• **WHAT TO WORK ON**:
[1] Answer these questions using the text on workflow persistence, which comes before the records:
(a) What persistence service does Microsoft supply out of the box?
(b) What dollar amount does the example transfer involve?
(c) How is the guid of a host created?
[2] Extract the part of the text on workflow persistence starting with "Once you have" and going on through "any one time.", copying it word for word.
[3] Continue the text on workflow persistence, picking up after its last sentence.

• **TEXT TO READ**:
One of the most powerful features of the Windows Workflow Foundation is its ability to automate state management of long running processes using a persistence service. Microsoft supply a persistence service out of the box - the SqlWorkflowPersistenceService. Unsurprisingly this persists state in SQL Server (or SQL Express).
Once you have a persistence service more possibilities open up: different applications can progress the same workflow instance over time; multiple hosts can process workflows in a scale out model. This second feature needs a little investigation - there is a gotcha hiding there you need to be aware of.
The issue is how to stop more than one host picking up the same instance of a workflow and processing it at the same time - imagine the workflow transfered $10,000,000 from one account to another, you'd hardly want this happening twice. So if the possiblity exists for multiple hosts to see the same persistence store, the persistence service must be able to ensure only one host is executing a workflow at any one time.
The SqlWorkflowPersistenceService handles multiple concurrent hosts by using the concept of workflow ownership - the guid of a host (created randomly by the persistence service constructor) is stamped against a workflow that it is actively executing (not in an idle or completed state). Now the question comes "what if the host dies while executing a workflow?". This is what the ownership timeout is for. You set the ownership timeout in the constructor of the SqlWorkflowPersistenceService.

• **STORED ROWS**:
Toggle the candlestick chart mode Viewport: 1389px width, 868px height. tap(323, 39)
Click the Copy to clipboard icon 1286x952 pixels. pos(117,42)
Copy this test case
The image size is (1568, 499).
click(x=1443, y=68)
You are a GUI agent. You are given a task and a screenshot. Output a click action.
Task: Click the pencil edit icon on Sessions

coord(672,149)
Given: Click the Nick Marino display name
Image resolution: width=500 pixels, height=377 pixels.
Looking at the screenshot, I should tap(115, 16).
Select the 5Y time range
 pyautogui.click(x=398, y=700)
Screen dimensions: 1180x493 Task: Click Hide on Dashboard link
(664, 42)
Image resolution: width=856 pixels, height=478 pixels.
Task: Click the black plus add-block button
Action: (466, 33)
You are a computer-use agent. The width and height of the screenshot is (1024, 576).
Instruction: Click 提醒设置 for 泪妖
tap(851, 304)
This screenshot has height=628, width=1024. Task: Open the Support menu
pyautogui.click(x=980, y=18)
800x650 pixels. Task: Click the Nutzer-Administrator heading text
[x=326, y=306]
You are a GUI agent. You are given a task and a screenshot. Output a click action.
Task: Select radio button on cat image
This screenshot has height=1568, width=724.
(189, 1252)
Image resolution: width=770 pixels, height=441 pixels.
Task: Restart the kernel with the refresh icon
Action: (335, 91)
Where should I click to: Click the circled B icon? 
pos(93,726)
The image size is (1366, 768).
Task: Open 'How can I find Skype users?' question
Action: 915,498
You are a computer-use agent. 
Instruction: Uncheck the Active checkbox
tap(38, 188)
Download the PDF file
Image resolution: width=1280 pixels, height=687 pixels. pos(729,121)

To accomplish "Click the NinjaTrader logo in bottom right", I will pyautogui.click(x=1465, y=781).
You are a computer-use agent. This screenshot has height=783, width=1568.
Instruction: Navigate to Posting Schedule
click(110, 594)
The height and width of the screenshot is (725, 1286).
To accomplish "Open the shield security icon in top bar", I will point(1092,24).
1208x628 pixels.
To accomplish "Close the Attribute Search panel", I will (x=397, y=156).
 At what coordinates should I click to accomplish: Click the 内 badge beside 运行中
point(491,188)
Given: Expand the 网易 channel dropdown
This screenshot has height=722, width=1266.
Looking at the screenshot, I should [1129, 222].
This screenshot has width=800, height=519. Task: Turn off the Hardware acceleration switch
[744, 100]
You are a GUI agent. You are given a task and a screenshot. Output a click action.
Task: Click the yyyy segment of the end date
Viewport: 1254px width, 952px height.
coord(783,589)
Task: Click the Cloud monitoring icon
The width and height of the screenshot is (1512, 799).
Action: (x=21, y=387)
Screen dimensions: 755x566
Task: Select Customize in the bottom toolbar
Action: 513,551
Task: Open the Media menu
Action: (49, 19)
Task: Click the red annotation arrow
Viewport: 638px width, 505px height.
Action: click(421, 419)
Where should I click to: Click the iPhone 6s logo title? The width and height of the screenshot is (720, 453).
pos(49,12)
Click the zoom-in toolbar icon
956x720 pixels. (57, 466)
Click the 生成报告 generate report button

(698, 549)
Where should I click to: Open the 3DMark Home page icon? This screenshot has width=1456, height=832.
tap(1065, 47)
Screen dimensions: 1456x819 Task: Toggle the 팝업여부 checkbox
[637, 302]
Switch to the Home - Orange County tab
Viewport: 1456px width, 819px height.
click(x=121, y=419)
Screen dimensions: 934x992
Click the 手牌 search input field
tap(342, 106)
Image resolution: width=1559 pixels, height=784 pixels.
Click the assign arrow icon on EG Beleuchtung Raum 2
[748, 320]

• **RESULTS FOR EACH TASK**:
[1]
(a) The SqlWorkflowPersistenceService.
(b) $10,000,000.
(c) It is created randomly by the persistence service constructor.

[2]
Once you have a persistence service more possibilities open up: different applications can progress the same workflow instance over time; multiple hosts can process workflows in a scale out model. This second feature needs a little investigation - there is a gotcha hiding there you need to be aware of.
The issue is how to stop more than one host picking up the same instance of a workflow and processing it at the same time - imagine the workflow transfered $10,000,000 from one account to another, you'd hardly want this happening twice. So if the possiblity exists for multiple hosts to see the same persistence store, the persistence service must be able to ensure only one host is executing a workflow at any one time.

[3]
SqlWorkflowPersistenceService sql =
new SqlWorkflowPersistenceService(CONN,
true,
TimeSpan.FromSeconds(10),
TimeSpan.FromSeconds(5));
workflowRuntime.AddService(sql);
Here the third parameter specifies how long a host is allowed to run a workflow before persistence occurs. If the host takes longer than this then it will get an error when it atempts to persist. The fourth parameter is the polling interval for how often the persistence service will check for expired timers.
Now the idea is that if a host dies then it's lock will timeout and another host can pick up the work. There is a problem, however, in the implementation. The persistence service only looks for expired ownership locks when it first starts - not when it polls for expired timers. Therefore, for a workflow instance whose host has died mid-processing, it will only recover if a new host instance starts after the timeout has occurred.
So how can you make this more robust? Well we need a way to explicitly load the workflows that have had their ownership expire - unfortunately there is no exposed method to do this on the SqlWorkflowPersistenceService. Instead we have to get all the workflows, catch the exception if we load a locked one and unload any that aren't ready to run. Here is an example:
TimerCallback cb = delegate
{
// get all the persisted workflows
foreach (var item in sql.GetAllWorkflows())
{
try
{
// load the workflow - this will throw a WorkflowOwnershipException if
// the workflow is currently owned
WorkflowInstance inst = workflowRuntime.GetWorkflow(item.WorkflowInstanceId);
// Unload workflow if its still idle on a timer
DateTime timerExpiry = (DateTime)item.NextTimerExpiration;
if (timerExpiry > DateTime.Now)
{
inst.Unload();
}
}
catch(WorkflowOwnershipException e)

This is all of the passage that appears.